= Beginning of Section =

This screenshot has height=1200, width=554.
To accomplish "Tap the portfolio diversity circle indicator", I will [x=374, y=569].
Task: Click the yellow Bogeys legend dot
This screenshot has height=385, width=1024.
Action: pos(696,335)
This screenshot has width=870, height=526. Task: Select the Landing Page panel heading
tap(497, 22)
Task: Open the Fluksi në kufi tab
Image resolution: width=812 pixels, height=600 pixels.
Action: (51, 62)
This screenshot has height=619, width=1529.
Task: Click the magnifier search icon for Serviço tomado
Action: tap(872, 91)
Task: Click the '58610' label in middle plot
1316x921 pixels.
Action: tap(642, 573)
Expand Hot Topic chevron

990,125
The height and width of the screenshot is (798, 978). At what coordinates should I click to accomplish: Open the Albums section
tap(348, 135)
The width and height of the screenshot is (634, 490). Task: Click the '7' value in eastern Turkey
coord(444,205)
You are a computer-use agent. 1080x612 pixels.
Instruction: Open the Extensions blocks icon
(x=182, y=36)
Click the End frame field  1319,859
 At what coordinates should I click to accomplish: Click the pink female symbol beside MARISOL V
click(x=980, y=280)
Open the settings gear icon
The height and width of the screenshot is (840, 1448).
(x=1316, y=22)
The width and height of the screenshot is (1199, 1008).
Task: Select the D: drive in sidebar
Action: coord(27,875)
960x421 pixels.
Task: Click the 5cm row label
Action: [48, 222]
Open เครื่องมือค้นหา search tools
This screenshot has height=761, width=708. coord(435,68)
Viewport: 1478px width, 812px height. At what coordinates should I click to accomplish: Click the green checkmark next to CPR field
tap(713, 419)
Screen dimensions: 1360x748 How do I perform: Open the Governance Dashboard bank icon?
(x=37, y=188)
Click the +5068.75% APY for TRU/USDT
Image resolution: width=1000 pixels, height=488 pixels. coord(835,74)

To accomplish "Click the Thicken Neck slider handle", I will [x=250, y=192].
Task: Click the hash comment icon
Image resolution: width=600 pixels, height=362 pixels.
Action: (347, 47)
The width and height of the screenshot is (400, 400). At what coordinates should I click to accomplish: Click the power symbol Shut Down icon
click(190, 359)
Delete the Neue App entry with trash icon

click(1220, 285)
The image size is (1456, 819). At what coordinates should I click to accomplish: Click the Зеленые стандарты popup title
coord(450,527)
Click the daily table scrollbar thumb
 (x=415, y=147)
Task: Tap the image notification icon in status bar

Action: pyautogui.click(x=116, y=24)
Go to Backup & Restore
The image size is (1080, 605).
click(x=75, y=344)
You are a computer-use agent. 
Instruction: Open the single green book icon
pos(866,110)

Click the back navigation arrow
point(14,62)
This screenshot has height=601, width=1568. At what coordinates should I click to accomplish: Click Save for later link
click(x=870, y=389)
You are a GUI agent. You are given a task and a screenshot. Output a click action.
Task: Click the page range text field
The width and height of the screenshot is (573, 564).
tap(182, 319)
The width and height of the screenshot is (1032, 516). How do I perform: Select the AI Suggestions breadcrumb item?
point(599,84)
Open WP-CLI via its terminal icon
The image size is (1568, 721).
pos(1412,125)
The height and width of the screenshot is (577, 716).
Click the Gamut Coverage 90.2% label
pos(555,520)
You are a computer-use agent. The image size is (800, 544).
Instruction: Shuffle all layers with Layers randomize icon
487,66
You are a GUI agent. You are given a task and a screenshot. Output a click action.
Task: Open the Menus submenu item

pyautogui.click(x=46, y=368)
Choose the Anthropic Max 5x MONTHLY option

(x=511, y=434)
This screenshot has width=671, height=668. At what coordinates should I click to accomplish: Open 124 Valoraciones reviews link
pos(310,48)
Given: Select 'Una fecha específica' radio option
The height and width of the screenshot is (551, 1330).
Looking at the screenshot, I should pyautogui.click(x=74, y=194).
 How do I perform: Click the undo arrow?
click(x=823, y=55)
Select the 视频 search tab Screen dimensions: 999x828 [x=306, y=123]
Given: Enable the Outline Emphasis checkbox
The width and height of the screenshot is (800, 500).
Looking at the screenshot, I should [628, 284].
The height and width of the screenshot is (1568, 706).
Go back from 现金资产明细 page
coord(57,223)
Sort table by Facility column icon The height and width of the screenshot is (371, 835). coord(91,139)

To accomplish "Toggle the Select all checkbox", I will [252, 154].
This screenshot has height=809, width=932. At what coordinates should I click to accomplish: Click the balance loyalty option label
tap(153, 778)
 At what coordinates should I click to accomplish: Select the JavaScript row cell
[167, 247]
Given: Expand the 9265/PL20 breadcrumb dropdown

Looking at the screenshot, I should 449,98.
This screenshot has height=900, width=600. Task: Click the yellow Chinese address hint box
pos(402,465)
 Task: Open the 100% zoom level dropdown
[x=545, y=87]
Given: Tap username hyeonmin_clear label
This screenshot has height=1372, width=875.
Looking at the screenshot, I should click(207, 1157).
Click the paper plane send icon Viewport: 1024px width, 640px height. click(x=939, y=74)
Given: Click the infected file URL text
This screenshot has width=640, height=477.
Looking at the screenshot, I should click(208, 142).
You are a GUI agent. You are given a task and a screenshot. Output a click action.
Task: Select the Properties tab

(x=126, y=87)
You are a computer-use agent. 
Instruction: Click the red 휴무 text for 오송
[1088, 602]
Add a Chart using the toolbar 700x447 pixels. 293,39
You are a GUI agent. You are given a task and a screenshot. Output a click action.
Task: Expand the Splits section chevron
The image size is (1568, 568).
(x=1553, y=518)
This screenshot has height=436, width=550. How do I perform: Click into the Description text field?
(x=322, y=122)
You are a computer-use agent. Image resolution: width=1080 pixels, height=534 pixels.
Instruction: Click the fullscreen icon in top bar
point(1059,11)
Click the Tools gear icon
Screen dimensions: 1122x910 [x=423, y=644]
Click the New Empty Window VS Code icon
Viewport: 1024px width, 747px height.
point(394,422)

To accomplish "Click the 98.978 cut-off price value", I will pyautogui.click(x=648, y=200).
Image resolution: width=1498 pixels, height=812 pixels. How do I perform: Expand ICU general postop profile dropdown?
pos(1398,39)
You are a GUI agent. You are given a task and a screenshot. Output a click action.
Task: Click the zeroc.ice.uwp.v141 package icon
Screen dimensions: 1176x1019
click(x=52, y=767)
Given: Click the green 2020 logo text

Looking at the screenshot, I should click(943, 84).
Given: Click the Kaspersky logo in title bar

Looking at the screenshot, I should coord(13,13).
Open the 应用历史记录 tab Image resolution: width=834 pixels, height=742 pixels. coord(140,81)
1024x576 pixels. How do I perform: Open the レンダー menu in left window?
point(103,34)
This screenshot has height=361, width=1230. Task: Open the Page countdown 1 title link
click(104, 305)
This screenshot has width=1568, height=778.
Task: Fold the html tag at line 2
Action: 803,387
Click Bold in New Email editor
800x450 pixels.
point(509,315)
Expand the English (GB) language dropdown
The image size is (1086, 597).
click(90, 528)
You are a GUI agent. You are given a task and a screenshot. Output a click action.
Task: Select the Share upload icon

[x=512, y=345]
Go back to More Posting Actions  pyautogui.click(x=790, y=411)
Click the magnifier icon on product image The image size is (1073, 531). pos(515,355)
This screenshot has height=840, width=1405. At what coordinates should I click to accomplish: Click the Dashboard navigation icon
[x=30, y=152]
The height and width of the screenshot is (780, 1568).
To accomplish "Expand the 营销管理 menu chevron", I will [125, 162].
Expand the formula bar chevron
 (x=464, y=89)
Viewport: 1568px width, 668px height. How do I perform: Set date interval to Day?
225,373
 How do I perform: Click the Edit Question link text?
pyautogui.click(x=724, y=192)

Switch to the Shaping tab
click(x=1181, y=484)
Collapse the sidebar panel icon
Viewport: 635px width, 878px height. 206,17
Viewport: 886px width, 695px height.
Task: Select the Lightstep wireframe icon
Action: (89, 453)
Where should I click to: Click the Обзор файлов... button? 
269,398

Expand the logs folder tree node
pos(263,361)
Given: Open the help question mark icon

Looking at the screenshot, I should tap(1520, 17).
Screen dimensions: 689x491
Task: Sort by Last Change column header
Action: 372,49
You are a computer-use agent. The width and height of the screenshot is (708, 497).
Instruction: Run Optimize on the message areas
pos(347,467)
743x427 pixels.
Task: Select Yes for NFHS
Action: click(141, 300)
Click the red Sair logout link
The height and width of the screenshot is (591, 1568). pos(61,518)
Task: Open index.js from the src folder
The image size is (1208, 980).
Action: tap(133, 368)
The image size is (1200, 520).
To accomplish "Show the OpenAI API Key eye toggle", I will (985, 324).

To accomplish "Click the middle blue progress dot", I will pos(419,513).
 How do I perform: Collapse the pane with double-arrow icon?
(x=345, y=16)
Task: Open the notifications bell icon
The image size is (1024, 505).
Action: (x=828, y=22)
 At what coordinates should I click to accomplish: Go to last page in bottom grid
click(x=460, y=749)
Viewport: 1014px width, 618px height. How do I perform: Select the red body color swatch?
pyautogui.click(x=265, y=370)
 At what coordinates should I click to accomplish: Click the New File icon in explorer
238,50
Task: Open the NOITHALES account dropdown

= End of Section =

[WORK REQUEST]:
Your answer should consist of the lines from the line with "Viewport: 1568px width, 668px" to the line with "You are a computer-use agent. The width" above, repeated exactly, both ends included.

[WRITTEN SOLUTION]:
Viewport: 1568px width, 668px height. How do I perform: Set date interval to Day?
225,373
 How do I perform: Click the Edit Question link text?
pyautogui.click(x=724, y=192)

Switch to the Shaping tab
click(x=1181, y=484)
Collapse the sidebar panel icon
Viewport: 635px width, 878px height. 206,17
Viewport: 886px width, 695px height.
Task: Select the Lightstep wireframe icon
Action: (89, 453)
Where should I click to: Click the Обзор файлов... button? 
269,398

Expand the logs folder tree node
pos(263,361)
Given: Open the help question mark icon

Looking at the screenshot, I should tap(1520, 17).
Screen dimensions: 689x491
Task: Sort by Last Change column header
Action: 372,49
You are a computer-use agent. The width and height of the screenshot is (708, 497).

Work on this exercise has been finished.